Good idea... I don't think I've had milk sit around long enough to spoil. I think I must buy 4 gallons a week at least, or I did when my older kids were still at home... maybe 3 now.

PegCole17 profile image

PegCole17 3 years ago from Dallas, Texas

There always seems to be a bit left that goes sour. Thanks for sharing a way to use this milk. I think the biscuits look delicious!

Rebecca Furtado profile image

Rebecca Furtado 2 years ago from Anderson, Indiana

What a great idea. When my boys were teenagers it was a gallon every 3 days. Now not so much. I still buy it in gallon because the price difference between a gallon and 1/2 gallon in my neck of the woods is about thirty cents. Great hub.

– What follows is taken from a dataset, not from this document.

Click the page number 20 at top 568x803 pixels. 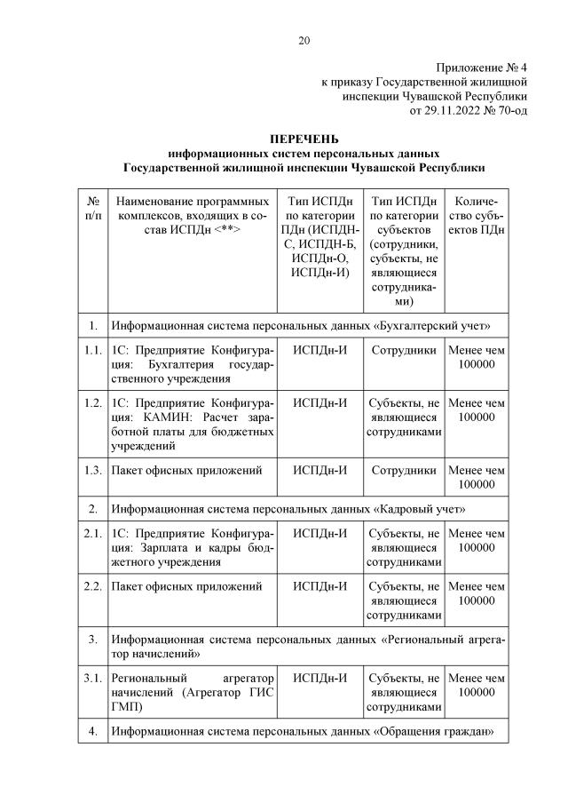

travel_man1971 profile image

travel_man1971 2 years ago from Bicol, Philippines

As a graduate of culinary arts, you can really use sour and soiled milk when baking sour bread or biscuits.

Thanks for sharing this tip.

Elsie Hagley profile image

Elsie Hagley 19 months ago from New Zealand

I like this article, I never waste milk even if it's gone off there are many recipes using sour milk.

I never have sour milk even if it's a week over the use by date.

Some ways to keep your milk from going scour.

Never leave it on the bench, use it and put it back in the fridge straight away.

In New Zealand I buy milk in 2 litres plastic bottles, every morning I always rinse the cap under the cold water tap removing any milk that's left on the lid from the last time I used it, get a clean wipe and wipe the top of the plastic bottle which will remove stale milk.

If you check a bottle it's the lid that cradles the milk going off, (just smell it,) it's that, that turns the milk off very quickly, hope this is helpful to other readers to keep milk fresh longer.